_Directions for this task_:
In the entries below, find the line containing "Click the Vytvořit vlastní zobrazení icon". Copy it and all lines after it, exactly, through the end.

(Stored data entries)
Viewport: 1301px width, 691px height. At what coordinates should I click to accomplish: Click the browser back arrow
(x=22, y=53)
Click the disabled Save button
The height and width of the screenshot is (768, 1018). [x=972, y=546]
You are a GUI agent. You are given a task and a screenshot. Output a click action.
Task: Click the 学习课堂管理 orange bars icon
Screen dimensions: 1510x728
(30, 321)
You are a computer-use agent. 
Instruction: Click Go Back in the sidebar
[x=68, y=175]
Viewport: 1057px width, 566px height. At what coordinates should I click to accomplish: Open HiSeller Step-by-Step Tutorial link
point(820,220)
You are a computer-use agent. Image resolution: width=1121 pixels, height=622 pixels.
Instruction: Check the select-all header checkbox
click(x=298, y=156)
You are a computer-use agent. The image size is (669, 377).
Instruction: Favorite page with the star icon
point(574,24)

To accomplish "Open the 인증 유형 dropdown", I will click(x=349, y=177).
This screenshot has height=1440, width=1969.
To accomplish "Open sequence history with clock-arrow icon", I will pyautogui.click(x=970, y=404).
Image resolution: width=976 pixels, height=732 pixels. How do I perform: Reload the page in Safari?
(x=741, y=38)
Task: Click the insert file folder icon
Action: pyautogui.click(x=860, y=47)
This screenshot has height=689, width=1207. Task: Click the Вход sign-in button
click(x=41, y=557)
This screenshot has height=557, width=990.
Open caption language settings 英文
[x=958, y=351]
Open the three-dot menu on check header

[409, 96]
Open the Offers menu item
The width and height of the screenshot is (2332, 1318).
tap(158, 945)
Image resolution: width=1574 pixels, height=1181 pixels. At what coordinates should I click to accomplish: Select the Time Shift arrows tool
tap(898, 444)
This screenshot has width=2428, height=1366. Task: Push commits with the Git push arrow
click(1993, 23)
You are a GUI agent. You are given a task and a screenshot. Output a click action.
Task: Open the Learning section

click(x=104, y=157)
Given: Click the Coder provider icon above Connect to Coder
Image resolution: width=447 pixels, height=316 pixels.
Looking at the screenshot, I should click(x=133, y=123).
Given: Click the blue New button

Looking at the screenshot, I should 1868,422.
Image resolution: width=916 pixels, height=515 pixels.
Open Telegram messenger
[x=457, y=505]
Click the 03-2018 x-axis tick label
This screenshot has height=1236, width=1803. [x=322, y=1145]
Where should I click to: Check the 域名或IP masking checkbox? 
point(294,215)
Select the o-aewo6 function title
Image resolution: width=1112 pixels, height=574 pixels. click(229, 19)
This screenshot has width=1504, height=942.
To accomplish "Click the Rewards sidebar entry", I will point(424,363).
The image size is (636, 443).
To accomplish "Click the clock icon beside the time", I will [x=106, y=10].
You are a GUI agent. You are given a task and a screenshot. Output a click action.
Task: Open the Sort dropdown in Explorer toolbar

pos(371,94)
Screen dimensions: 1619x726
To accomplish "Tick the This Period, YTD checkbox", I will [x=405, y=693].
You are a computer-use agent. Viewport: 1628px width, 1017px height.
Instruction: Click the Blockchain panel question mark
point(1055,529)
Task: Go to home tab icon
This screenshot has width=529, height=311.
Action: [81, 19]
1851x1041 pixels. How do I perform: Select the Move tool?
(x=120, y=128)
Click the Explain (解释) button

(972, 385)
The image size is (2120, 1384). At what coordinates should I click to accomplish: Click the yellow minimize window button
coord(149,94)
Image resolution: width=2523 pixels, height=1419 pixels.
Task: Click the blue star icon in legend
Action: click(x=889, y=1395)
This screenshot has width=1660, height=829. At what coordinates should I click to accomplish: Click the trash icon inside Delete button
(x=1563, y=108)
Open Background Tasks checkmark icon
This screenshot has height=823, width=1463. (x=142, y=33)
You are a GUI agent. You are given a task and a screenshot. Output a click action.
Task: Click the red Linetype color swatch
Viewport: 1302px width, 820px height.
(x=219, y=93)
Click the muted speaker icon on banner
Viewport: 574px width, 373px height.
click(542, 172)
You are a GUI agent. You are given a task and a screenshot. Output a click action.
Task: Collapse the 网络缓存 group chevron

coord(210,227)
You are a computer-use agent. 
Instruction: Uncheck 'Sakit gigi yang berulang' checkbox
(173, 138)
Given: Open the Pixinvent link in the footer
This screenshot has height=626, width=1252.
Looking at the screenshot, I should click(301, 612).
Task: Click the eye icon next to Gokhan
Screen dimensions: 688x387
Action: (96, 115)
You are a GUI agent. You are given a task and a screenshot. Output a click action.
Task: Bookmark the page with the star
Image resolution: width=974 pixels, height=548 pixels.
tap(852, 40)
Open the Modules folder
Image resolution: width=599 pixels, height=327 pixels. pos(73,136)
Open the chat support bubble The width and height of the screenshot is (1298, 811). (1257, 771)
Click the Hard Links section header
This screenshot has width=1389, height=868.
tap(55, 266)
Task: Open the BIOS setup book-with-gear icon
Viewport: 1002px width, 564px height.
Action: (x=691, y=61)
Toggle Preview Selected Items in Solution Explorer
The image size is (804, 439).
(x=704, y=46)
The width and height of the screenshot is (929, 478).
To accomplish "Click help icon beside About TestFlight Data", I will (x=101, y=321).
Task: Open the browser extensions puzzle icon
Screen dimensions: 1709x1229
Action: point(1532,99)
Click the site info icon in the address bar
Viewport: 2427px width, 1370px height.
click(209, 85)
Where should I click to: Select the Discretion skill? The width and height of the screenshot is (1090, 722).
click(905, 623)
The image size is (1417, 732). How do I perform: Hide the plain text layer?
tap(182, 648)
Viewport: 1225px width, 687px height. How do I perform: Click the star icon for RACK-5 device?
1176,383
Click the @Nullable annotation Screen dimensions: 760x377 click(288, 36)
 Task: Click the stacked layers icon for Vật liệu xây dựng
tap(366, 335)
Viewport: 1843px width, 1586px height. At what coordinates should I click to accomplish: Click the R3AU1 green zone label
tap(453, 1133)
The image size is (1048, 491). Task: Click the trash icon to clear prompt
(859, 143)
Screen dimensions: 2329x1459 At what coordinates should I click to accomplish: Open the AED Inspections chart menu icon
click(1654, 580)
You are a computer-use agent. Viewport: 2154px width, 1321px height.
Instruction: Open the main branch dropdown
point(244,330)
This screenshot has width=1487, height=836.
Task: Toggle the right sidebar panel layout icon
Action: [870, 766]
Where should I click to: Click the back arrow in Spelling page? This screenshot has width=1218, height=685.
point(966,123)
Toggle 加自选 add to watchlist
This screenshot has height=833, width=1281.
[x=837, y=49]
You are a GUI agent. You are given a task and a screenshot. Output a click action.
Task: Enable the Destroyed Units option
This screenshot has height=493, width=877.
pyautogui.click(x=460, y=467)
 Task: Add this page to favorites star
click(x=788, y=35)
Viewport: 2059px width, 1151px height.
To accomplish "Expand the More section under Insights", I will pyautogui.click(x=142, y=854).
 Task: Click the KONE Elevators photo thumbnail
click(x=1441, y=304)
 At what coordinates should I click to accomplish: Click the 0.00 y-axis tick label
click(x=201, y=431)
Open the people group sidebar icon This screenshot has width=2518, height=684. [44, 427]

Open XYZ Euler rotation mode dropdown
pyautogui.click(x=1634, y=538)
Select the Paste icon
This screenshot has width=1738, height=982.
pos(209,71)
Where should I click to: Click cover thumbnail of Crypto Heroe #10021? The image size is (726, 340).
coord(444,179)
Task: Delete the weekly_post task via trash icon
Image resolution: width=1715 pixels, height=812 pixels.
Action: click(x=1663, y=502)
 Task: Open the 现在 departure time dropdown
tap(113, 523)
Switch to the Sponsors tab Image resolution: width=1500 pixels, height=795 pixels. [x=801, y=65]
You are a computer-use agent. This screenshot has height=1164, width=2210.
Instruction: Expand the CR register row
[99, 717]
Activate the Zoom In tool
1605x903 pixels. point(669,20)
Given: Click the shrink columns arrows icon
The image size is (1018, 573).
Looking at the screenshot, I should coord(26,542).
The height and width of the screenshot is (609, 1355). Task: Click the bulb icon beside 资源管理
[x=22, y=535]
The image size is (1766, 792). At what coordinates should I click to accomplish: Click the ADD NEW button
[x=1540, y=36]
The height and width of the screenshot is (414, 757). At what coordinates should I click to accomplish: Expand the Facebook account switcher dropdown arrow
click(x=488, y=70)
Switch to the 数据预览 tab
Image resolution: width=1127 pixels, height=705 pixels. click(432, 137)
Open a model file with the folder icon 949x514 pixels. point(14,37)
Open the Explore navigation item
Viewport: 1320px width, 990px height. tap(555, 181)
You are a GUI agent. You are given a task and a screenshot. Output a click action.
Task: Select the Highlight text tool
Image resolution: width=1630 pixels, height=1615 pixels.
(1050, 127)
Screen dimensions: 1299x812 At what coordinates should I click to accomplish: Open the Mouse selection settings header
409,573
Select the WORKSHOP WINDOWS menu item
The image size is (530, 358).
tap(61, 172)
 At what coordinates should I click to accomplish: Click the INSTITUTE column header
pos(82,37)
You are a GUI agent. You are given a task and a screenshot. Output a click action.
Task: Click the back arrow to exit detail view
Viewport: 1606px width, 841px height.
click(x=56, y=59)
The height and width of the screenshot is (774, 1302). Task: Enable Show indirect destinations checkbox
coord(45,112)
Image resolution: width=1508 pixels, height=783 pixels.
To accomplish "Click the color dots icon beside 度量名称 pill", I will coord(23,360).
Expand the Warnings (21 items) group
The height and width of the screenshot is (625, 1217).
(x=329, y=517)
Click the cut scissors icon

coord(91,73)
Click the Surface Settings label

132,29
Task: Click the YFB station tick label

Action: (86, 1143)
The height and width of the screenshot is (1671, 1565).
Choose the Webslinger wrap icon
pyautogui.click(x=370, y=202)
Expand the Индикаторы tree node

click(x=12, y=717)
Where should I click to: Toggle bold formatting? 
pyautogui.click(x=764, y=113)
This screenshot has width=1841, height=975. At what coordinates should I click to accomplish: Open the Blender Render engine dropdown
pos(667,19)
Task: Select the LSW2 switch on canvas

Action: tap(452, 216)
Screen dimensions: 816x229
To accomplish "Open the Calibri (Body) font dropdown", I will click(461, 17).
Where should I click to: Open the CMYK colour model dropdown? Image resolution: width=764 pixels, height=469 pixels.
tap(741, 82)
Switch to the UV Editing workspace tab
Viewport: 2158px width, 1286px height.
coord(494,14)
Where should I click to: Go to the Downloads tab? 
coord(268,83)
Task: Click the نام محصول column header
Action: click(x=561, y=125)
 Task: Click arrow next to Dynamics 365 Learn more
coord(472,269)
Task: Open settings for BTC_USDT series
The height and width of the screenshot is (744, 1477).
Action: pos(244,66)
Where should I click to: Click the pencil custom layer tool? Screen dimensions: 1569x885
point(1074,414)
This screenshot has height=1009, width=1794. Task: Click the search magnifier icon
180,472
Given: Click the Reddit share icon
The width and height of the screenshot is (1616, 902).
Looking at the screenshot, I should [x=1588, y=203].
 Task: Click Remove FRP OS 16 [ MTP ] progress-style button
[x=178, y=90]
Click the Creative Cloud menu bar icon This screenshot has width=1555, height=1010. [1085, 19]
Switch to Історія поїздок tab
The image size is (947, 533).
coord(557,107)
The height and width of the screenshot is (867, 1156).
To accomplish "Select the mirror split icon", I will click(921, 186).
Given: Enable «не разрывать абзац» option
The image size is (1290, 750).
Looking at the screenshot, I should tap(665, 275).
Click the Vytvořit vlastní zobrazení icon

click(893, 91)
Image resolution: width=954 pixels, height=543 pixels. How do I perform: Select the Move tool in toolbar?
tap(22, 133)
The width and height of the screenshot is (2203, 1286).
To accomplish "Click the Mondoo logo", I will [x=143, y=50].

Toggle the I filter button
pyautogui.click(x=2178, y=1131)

_Answer to this problem_:
Click the Vytvořit vlastní zobrazení icon

click(893, 91)
Image resolution: width=954 pixels, height=543 pixels. How do I perform: Select the Move tool in toolbar?
tap(22, 133)
The width and height of the screenshot is (2203, 1286).
To accomplish "Click the Mondoo logo", I will [x=143, y=50].

Toggle the I filter button
pyautogui.click(x=2178, y=1131)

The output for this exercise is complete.